I just received my copy of the 2012 Standard Catalogue of British Coins: Coins of England and the United Kingdom, 47th Edition (SCBC hereafter). The SCBC is an indispensable reference for the collector of British coins, and features reference numbers, photographs, descriptions, and estimated values for the coins.

The SCBC values are given according to each coin’s condition using the conventional states of preservation used for world coins (e.g., Fine, Very Fine, EF, UNC), rather than the Sheldon Scale that many collectors may be more accustomed to seeing. I thought it would be useful to provide a comparison of the conventional and Sheldon scales, along with a consistent approach to deriving a more refined estimated value than what is listed in the SCBC.

There is a good discussion of how Spink arrived at their values in the introduction that I won’t reproduce here, but the values differ from those you may find in other sources that change during the course of the year in response to changes in market conditions and bullion values.

The example table below is laid out in columns showing the SCBC reference number, a brief description, Sheldon Scale values, conventional grades, the conventional grade values from the SCBC, the calculation used to determine the amount to be added for each step above a given SCBC condition value, and the derived value once the step value is added to the value of the next lower grade. You will want to build a similar table for each coin you wish to evaluate. Setting it up in a spreadsheet will save you a lot of trouble.

In this example, to determine the derived value for an 1848 gold sovereign with a Sheldon Scale grade of AU 55 (conventional grade Good EF+):

- The values for an 1848 gold sovereign in each grade, found on page 438 of the SCBC, are already shown in the “SCBC Value” column.
- Calculate the step addition by subtracting the SCBC value for EF from the value for UNC, dividing by 5 (the number of steps between EF and UNC) and multiplying the remainder by 3 (the number of steps AU 55/Good EF+ is above EF); ((£1200-£700)/5)*3 = a step addition of £300.
- Add the step addition to the base SCBC value for EF to yield a derived value; £700+£300=£1000. This is the derived value for an 1848 gold sovereign in AU 55/Good EF+ condition.

You can make similar tables for any coin listed in the SCBC by entering the values shown in the “SCBC Value” column, performing the calculations in the “Step Calculation” column, and entering the results in the “Step Addition” and “Derived Value” columns. If you have the calculations set up in a spreadsheet, it’s as simple as replacing the numbers in the “SCBC Values” column.
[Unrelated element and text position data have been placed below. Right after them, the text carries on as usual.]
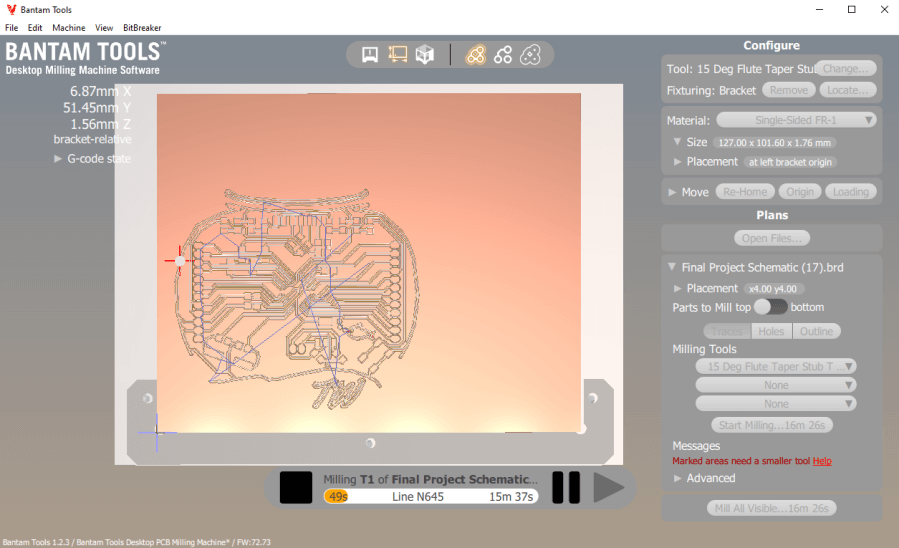Toggle Outline milling part

tap(816, 331)
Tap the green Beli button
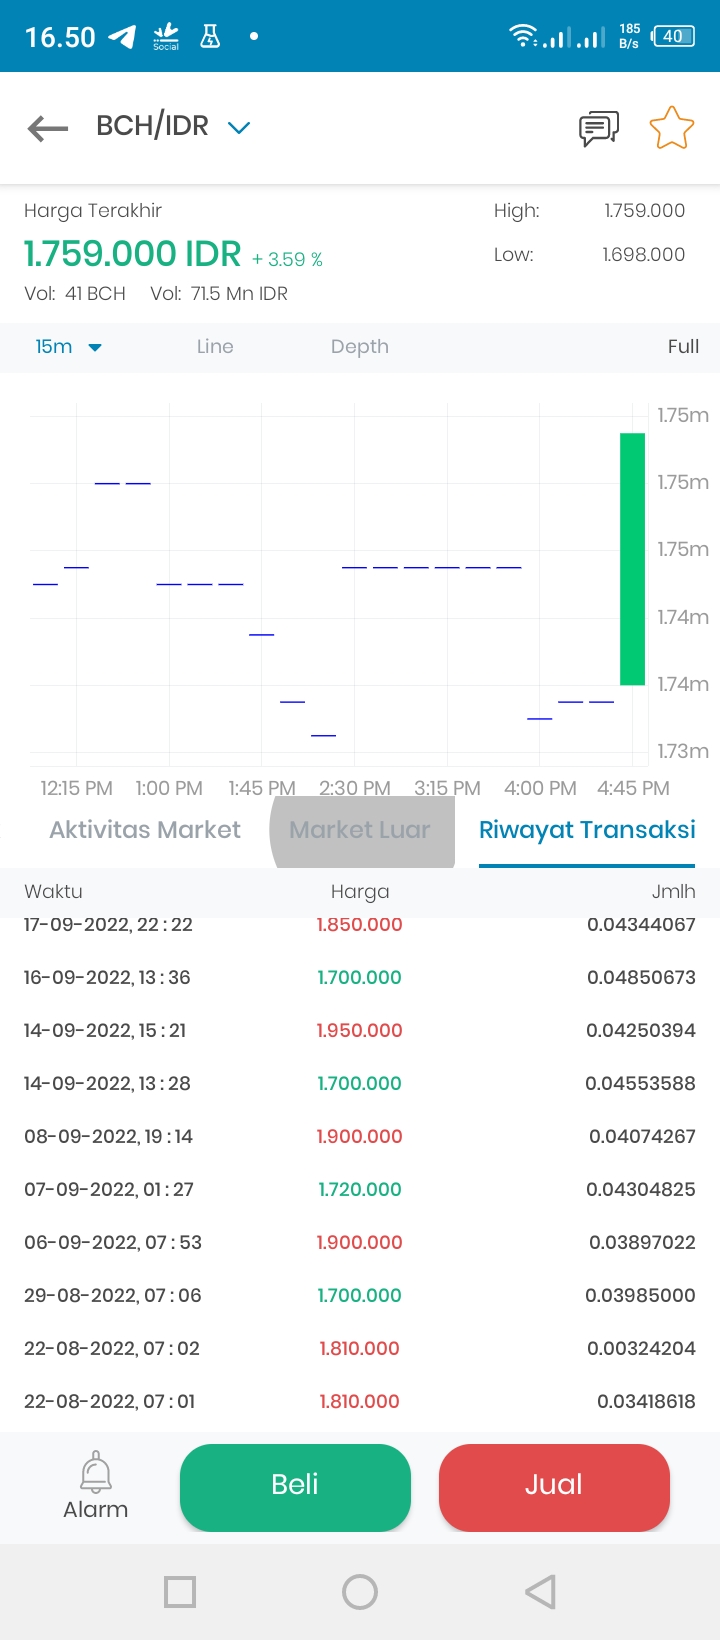The height and width of the screenshot is (1640, 720). 295,1486
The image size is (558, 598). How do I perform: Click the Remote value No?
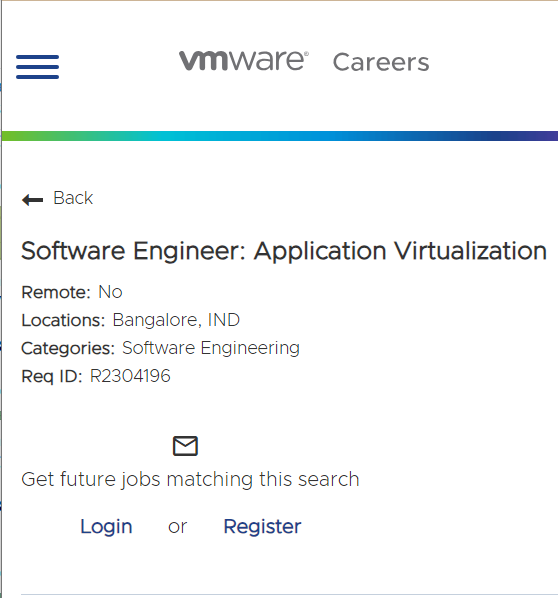[110, 292]
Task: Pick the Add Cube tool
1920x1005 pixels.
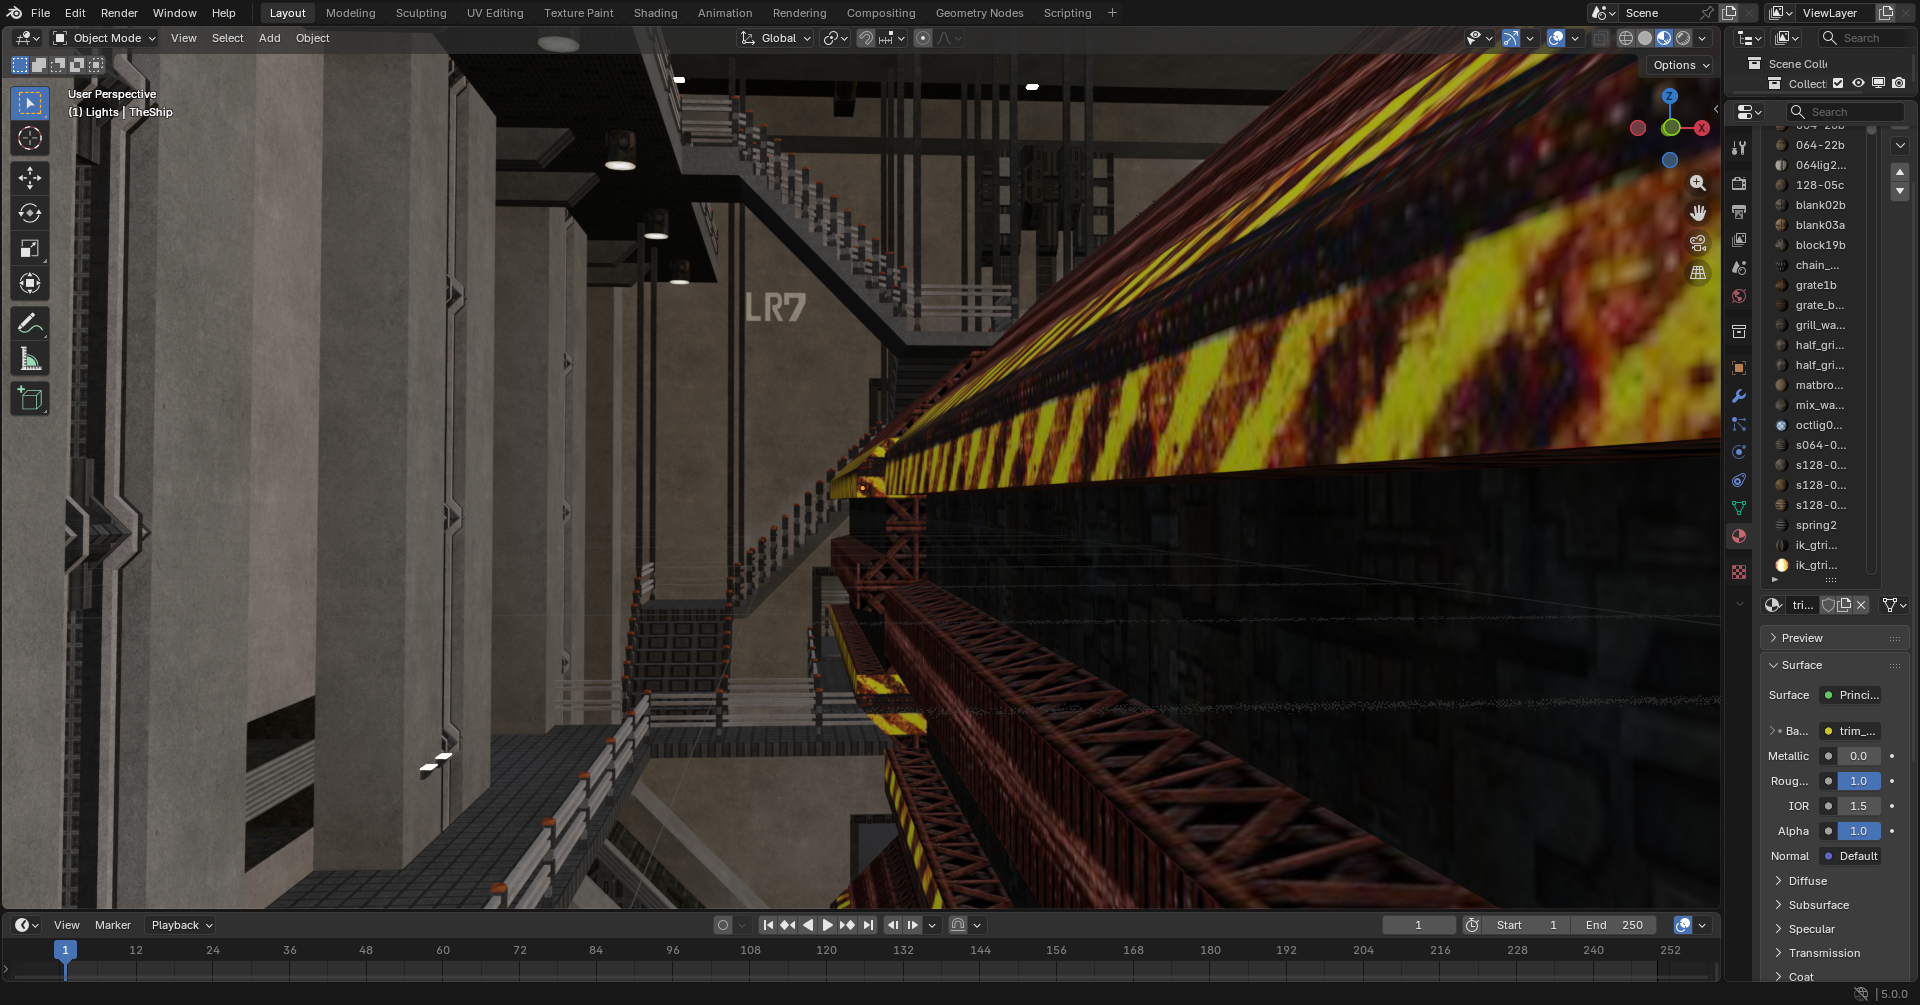Action: (30, 399)
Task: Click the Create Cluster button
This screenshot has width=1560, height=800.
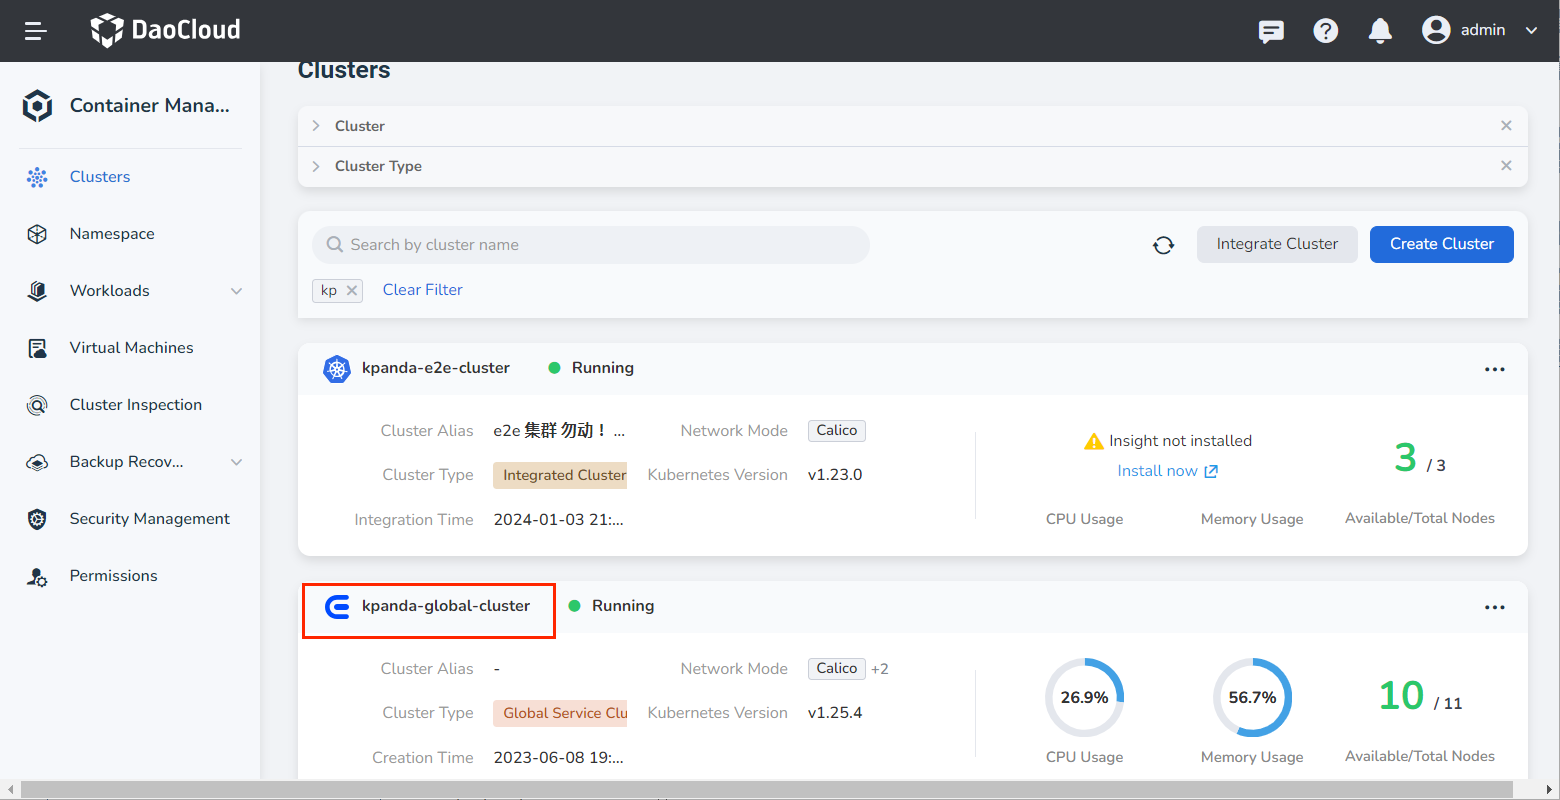Action: point(1441,244)
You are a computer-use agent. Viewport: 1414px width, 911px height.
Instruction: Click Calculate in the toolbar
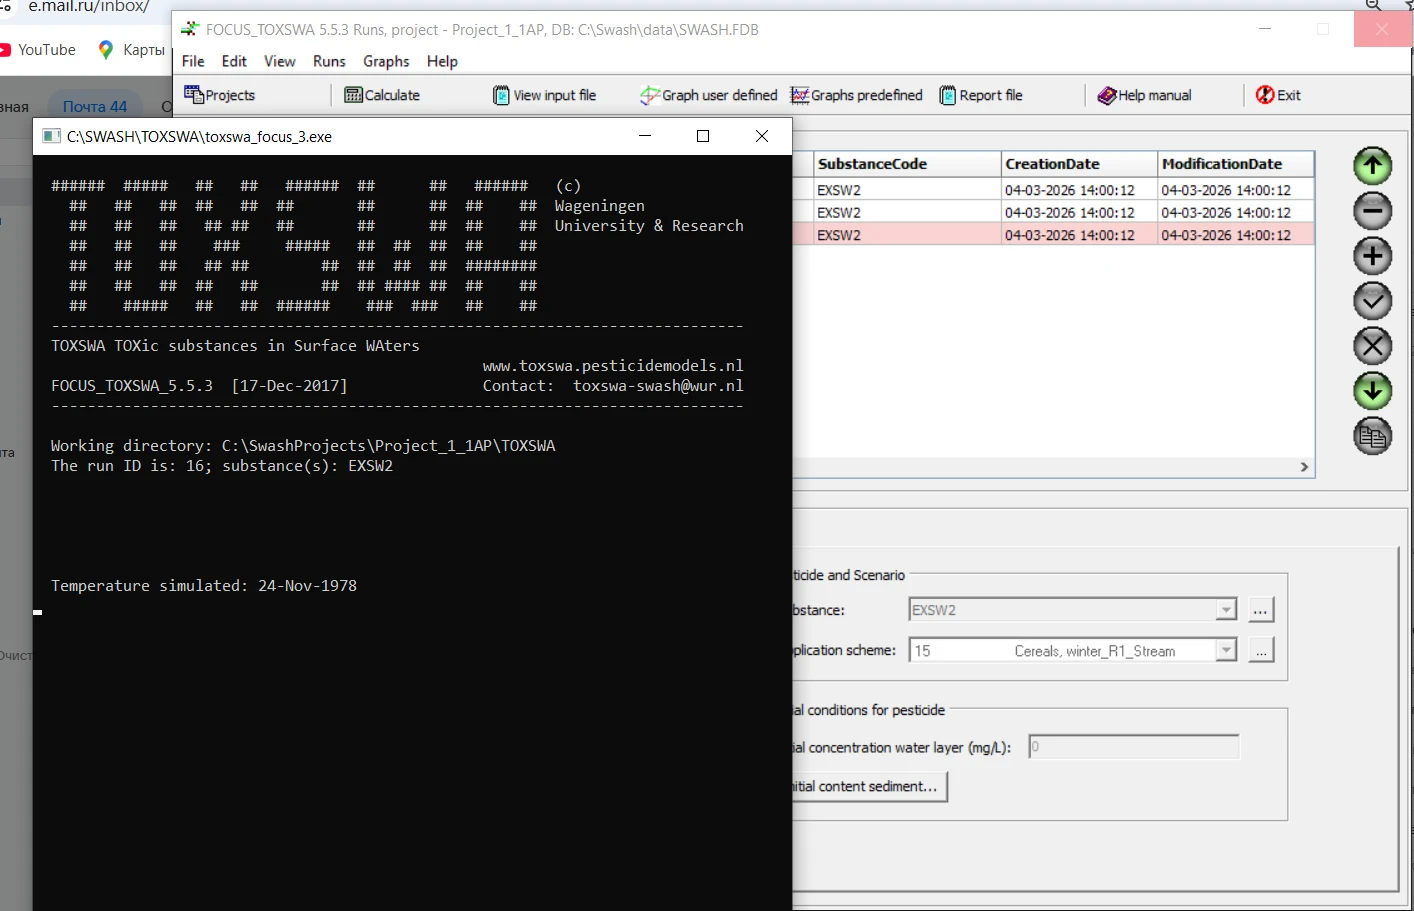click(382, 95)
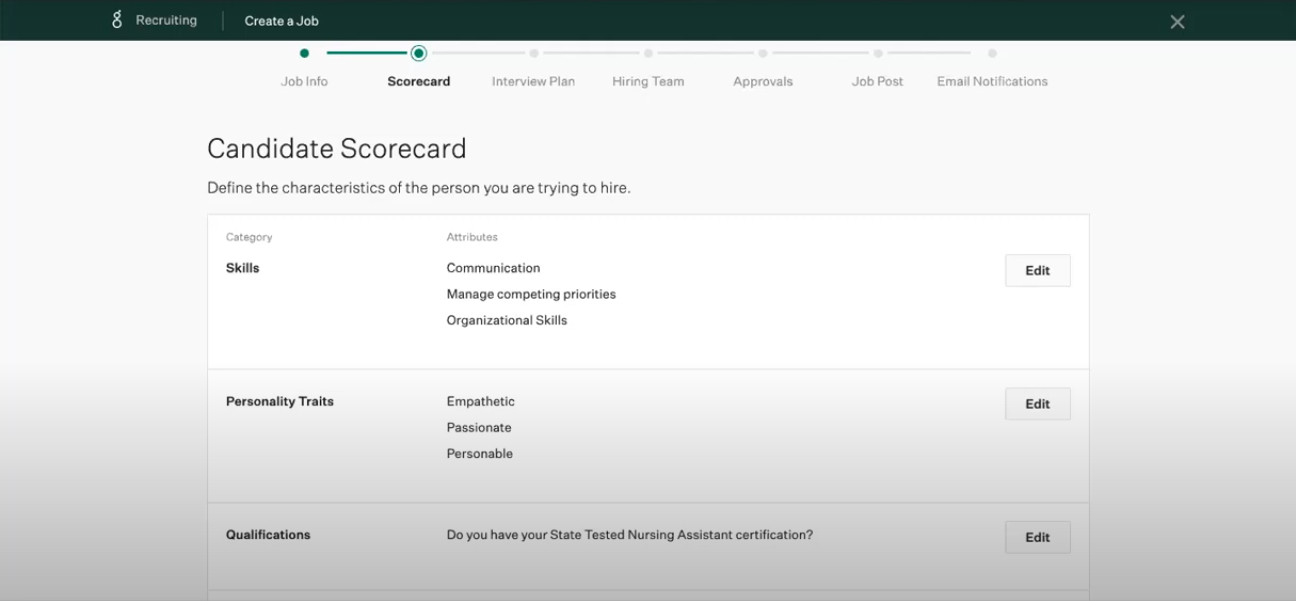Viewport: 1296px width, 601px height.
Task: Click the Job Post step dot
Action: tap(877, 53)
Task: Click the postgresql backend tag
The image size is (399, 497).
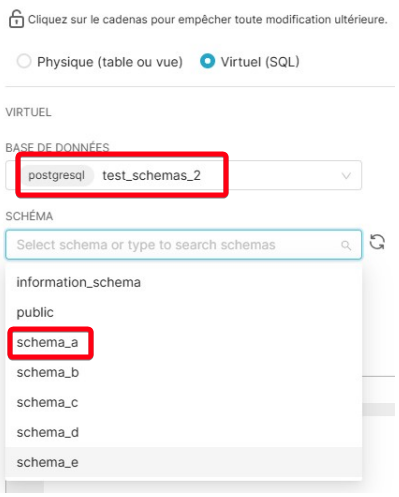Action: (56, 175)
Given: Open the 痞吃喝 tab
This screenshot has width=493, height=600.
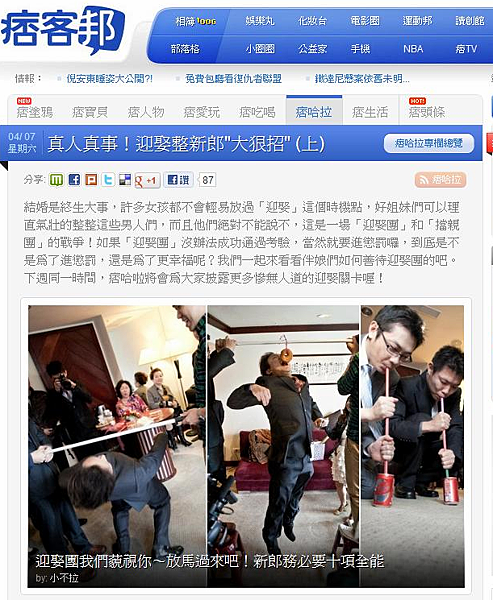Looking at the screenshot, I should click(257, 112).
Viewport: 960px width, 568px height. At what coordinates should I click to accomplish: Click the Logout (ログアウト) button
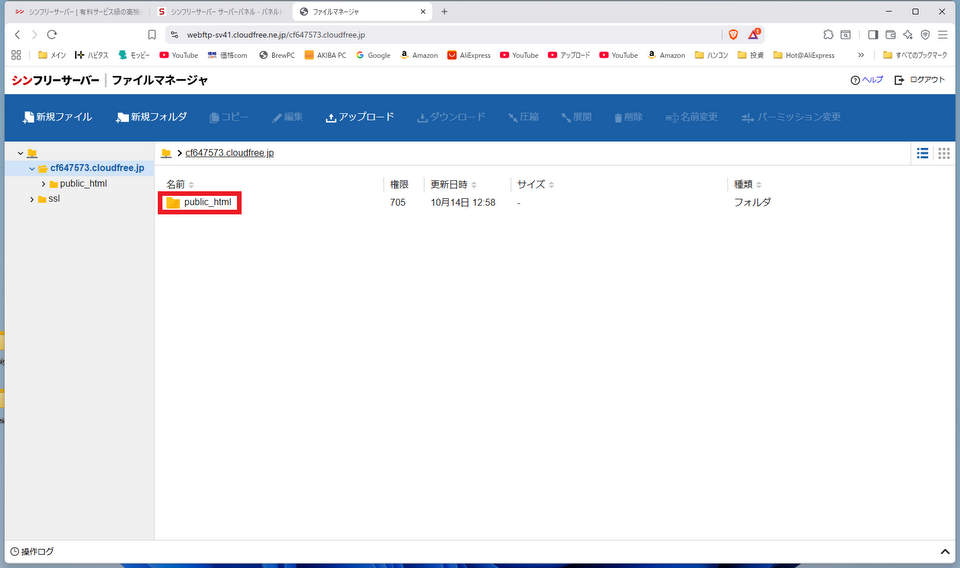pos(919,80)
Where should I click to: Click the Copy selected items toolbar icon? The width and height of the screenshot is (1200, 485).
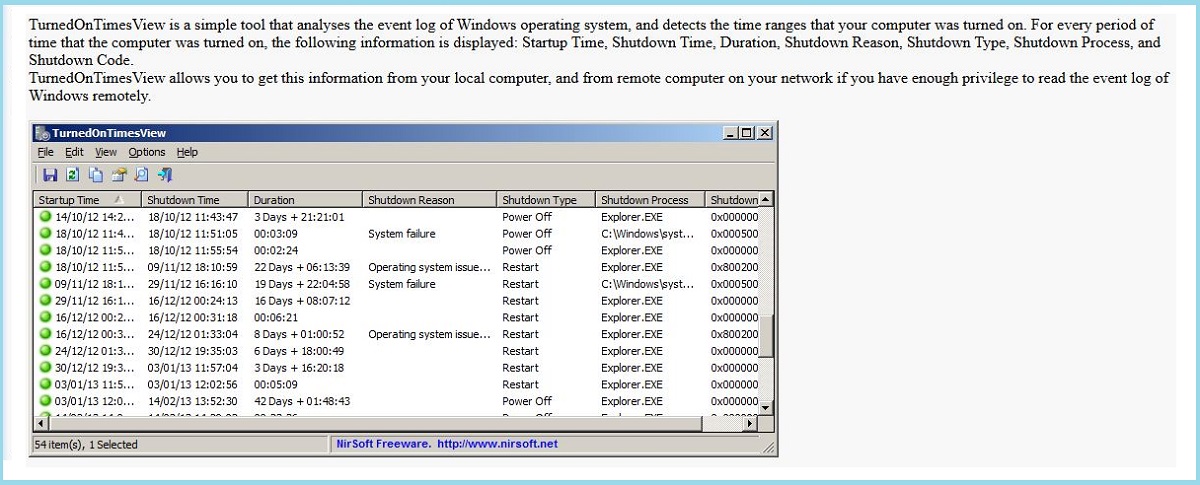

There are a few limitations to this approach:

- The SCBC typically does not provide values for coins in FDC condition, so step calculations above UNC have to be based on further increases to the EF-to-UNC interval. In the above example, I assumed a coin in FDC condition to have double the value of UNC condition. In practice, this assumption is probably unrealistic – an extremely rare coin in top condition can be almost priceless! When examining very high grade coins, both this approach and the SCBC values themselves will need considerable adjustment based on experience and the coin being considered.
- In some cases the SCBC does not provide values for a given condition; for example, no values above VF are provided for any hammered coin. In these instances, you may have to base further increases on the F-to-VF interval. With regards to many of the hammered and ancient coins, there are so few examples in EF and higher that it would be very difficult to give a value; this could also apply to the very top grades of any other type.
- Finally, the SCBC provides no values at all for coins below F condition. I guess they figure the coin’s value is either its bullion value or completely subjective.

I have been using this approach for quite some time and while it isn’t perfect, it at least provides a rough guide (just like the SCBC) that is of use in determining the relative value of middle grade and common coins. As a check of its validity, it is worthwhile to see if you can find realized prices of similar coins from recent auctions. They do not have to be in the same condition. Compare the realized price against the determined value in your table, keeping in mind that realized prices often vary due to changing conditions as mentioned previously.

My thanks to Mr. Jon Blyth for his review of and comments on this article.